The general procedure of receiving a COVID-19 vaccine, as it is now, requires the patient to be a member of the eligible phase (currently 1a, 1b, or even 1c in some states), and also to prove that they are a citizen of the state distributing the vaccine. For most of the population, who drive less than 100 miles in a single day, getting a vaccine in the state they live in is common sense. As with most things, however, some nuances slip through the cracks. What is a truck driver, who can go for weeks at a time without returning to their home state, to do about getting a vaccine?
The Three Current Phases
While it is ultimately up to each individual state to determine who is eligible for a vaccine at what time, both the CDC and the Advisory Committee on Immunization Practices (ACIP) have provided guidance that almost every state has followed.

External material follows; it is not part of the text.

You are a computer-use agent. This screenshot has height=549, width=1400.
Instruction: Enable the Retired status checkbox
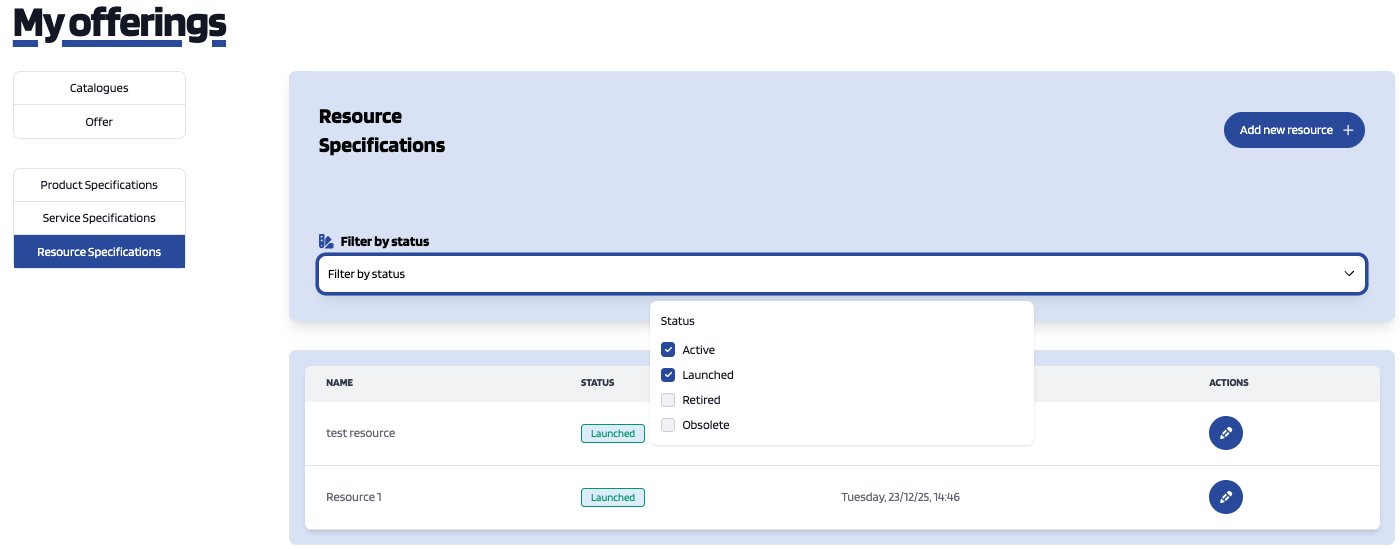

The three current phases that states are tackling are all based on phase one, people who need it to keep society functioning. Phase one is subdivided based on who is either the most vulnerable or most in contact with others:
- Phase 1a: Healthcare workers and those over age 75.
- Phase 1b: Frontline essential workers (grocery store clerks, police, etc.) and those between age 65 to 74.
- Phase 1c: Essential workers not included in Phase 1b (lawyers, truck drivers, plumbers) age 16 to 64.
After those three, vaccines may be distributed to other patients, such as children with next-to-no risk of dying from COVID-19, but may miss a few weeks of school as a result.
The Problem with Truckers and How to Fix it
Getting a vaccine for a majority of people is pretty straightforward: schedule an appointment, prove your eligibility through age or occupation, provide proof you are a citizen of the state you are getting vaccinated, and get a needle in the arm.
Such a solution would work for a plumber, but truck drivers traveling from load to load could go weeks without returning to their home state, and come in contact with dozens upon hundreds of people at truck stops and delivery points during that time.
Bureaucracy often fails to see the big picture beyond the words written on paper. After all, why should a Kansas healthcare worker vaccinate a trucker just passing through? It sounds reasonable, until he catches the virus in Virginia and spreads it to 24 other workers in Topeka on his next delivery!
While truckers do not come in contact with people very often, their long-distance travel makes them prime candidates for contagion. Vaccinating them would slow the interstate spread of COVID-19 to a crawl.
NATSO, an association of truck stops and travel plazas, wrote a letter to the director of the CDC with a proposed solution: have the CDC handle interstate travelers getting vaccinated, and utilize truck stops and travel plazas as vaccination sites.
Earlier this year, the OOIDA and ATA sent in similar letters.
The three vaccines currently in US markets (Pfizer, Moderna, Johnson & Johnson) are on a sliding scale of effectiveness and practicality. While Johnson & Johnson vaccines only have a 66% effectiveness, meaning someone with the vaccine has a third of a chance of catching the virus from the same source as someone without the vaccine, its relaxed temperature requirements (it is stable in a refrigerator, whereas others need dry ice to stay stable), low cost to produce, and requiring only one dose to be effective makes it the prime candidate for truck stop inoculations. These three factors would make it much easier for the CDC to administer to truck drivers, rather than NATSO’s suggestion of letting a trucker get a second vaccination at another truck stop or travel plaza elsewhere in the nation.